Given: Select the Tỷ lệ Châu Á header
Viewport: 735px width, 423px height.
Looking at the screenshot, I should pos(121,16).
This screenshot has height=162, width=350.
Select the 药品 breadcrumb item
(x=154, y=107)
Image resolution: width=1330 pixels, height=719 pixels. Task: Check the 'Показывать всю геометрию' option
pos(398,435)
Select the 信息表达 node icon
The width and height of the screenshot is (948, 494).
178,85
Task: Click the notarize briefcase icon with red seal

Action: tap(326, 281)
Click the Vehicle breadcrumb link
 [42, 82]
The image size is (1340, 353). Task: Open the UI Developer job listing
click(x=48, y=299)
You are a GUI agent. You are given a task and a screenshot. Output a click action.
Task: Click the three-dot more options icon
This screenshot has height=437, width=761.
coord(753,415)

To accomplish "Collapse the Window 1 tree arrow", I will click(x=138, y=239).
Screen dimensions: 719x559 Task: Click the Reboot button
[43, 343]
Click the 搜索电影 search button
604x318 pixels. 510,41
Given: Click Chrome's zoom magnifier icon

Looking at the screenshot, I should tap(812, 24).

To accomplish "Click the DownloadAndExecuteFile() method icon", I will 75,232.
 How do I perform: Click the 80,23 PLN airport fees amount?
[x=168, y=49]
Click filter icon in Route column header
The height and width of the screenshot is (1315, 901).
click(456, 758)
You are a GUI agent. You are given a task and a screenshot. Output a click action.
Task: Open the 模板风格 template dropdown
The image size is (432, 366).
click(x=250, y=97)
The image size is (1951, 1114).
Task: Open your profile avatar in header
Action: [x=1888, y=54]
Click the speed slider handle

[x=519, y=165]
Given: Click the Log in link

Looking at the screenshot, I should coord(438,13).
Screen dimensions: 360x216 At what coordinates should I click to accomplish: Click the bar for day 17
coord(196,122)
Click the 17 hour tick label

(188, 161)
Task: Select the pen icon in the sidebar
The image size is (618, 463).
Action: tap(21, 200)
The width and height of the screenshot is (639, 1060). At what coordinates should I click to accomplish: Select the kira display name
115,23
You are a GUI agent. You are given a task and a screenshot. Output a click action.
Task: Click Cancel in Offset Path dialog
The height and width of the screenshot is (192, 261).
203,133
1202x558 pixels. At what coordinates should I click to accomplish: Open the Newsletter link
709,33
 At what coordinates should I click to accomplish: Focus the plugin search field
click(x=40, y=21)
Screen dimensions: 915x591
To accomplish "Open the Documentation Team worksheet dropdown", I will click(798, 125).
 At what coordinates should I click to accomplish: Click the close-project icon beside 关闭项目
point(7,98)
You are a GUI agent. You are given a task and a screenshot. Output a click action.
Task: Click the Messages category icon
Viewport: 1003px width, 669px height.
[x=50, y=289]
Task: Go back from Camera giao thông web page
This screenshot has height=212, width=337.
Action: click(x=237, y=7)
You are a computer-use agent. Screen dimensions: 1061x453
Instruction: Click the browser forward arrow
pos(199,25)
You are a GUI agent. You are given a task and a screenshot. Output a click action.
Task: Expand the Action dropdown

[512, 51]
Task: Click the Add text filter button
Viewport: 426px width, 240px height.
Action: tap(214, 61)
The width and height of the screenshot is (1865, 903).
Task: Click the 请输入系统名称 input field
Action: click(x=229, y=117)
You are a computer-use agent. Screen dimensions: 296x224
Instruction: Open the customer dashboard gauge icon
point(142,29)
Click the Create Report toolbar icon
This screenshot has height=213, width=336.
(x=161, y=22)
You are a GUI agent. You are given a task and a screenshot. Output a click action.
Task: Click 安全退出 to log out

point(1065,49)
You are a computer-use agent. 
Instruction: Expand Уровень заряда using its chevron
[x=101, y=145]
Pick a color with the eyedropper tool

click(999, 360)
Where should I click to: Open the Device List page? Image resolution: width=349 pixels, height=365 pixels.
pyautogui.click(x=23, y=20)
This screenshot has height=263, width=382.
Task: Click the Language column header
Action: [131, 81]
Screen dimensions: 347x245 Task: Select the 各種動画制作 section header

■ ABOUT THIS EXERCISE
Each entry above is to be copied out exactly as written.

■ FINISHED EXERCISE
Given: Select the Tỷ lệ Châu Á header
Viewport: 735px width, 423px height.
Looking at the screenshot, I should pos(121,16).
This screenshot has height=162, width=350.
Select the 药品 breadcrumb item
(x=154, y=107)
Image resolution: width=1330 pixels, height=719 pixels. Task: Check the 'Показывать всю геометрию' option
pos(398,435)
Select the 信息表达 node icon
The width and height of the screenshot is (948, 494).
178,85
Task: Click the notarize briefcase icon with red seal

Action: tap(326, 281)
Click the Vehicle breadcrumb link
 [42, 82]
The image size is (1340, 353). Task: Open the UI Developer job listing
click(x=48, y=299)
You are a GUI agent. You are given a task and a screenshot. Output a click action.
Task: Click the three-dot more options icon
This screenshot has height=437, width=761.
coord(753,415)

To accomplish "Collapse the Window 1 tree arrow", I will click(x=138, y=239).
Screen dimensions: 719x559 Task: Click the Reboot button
[43, 343]
Click the 搜索电影 search button
604x318 pixels. 510,41
Given: Click Chrome's zoom magnifier icon

Looking at the screenshot, I should tap(812, 24).

To accomplish "Click the DownloadAndExecuteFile() method icon", I will 75,232.
 How do I perform: Click the 80,23 PLN airport fees amount?
[x=168, y=49]
Click filter icon in Route column header
The height and width of the screenshot is (1315, 901).
click(456, 758)
You are a GUI agent. You are given a task and a screenshot. Output a click action.
Task: Open the 模板风格 template dropdown
The image size is (432, 366).
click(x=250, y=97)
The image size is (1951, 1114).
Task: Open your profile avatar in header
Action: [x=1888, y=54]
Click the speed slider handle

[x=519, y=165]
Given: Click the Log in link

Looking at the screenshot, I should coord(438,13).
Screen dimensions: 360x216 At what coordinates should I click to accomplish: Click the bar for day 17
coord(196,122)
Click the 17 hour tick label

(188, 161)
Task: Select the pen icon in the sidebar
The image size is (618, 463).
Action: tap(21, 200)
The width and height of the screenshot is (639, 1060). At what coordinates should I click to accomplish: Select the kira display name
115,23
You are a GUI agent. You are given a task and a screenshot. Output a click action.
Task: Click Cancel in Offset Path dialog
The height and width of the screenshot is (192, 261).
203,133
1202x558 pixels. At what coordinates should I click to accomplish: Open the Newsletter link
709,33
 At what coordinates should I click to accomplish: Focus the plugin search field
click(x=40, y=21)
Screen dimensions: 915x591
To accomplish "Open the Documentation Team worksheet dropdown", I will click(798, 125).
 At what coordinates should I click to accomplish: Click the close-project icon beside 关闭项目
point(7,98)
You are a GUI agent. You are given a task and a screenshot. Output a click action.
Task: Click the Messages category icon
Viewport: 1003px width, 669px height.
[x=50, y=289]
Task: Go back from Camera giao thông web page
This screenshot has height=212, width=337.
Action: click(x=237, y=7)
You are a computer-use agent. Screen dimensions: 1061x453
Instruction: Click the browser forward arrow
pos(199,25)
You are a GUI agent. You are given a task and a screenshot. Output a click action.
Task: Expand the Action dropdown

[512, 51]
Task: Click the Add text filter button
Viewport: 426px width, 240px height.
Action: tap(214, 61)
The width and height of the screenshot is (1865, 903).
Task: Click the 请输入系统名称 input field
Action: click(x=229, y=117)
You are a computer-use agent. Screen dimensions: 296x224
Instruction: Open the customer dashboard gauge icon
point(142,29)
Click the Create Report toolbar icon
This screenshot has height=213, width=336.
(x=161, y=22)
You are a GUI agent. You are given a task and a screenshot. Output a click action.
Task: Click 安全退出 to log out

point(1065,49)
You are a computer-use agent. 
Instruction: Expand Уровень заряда using its chevron
[x=101, y=145]
Pick a color with the eyedropper tool

click(999, 360)
Where should I click to: Open the Device List page? Image resolution: width=349 pixels, height=365 pixels.
pyautogui.click(x=23, y=20)
This screenshot has height=263, width=382.
Task: Click the Language column header
Action: [131, 81]
Screen dimensions: 347x245 Task: Select the 各種動画制作 section header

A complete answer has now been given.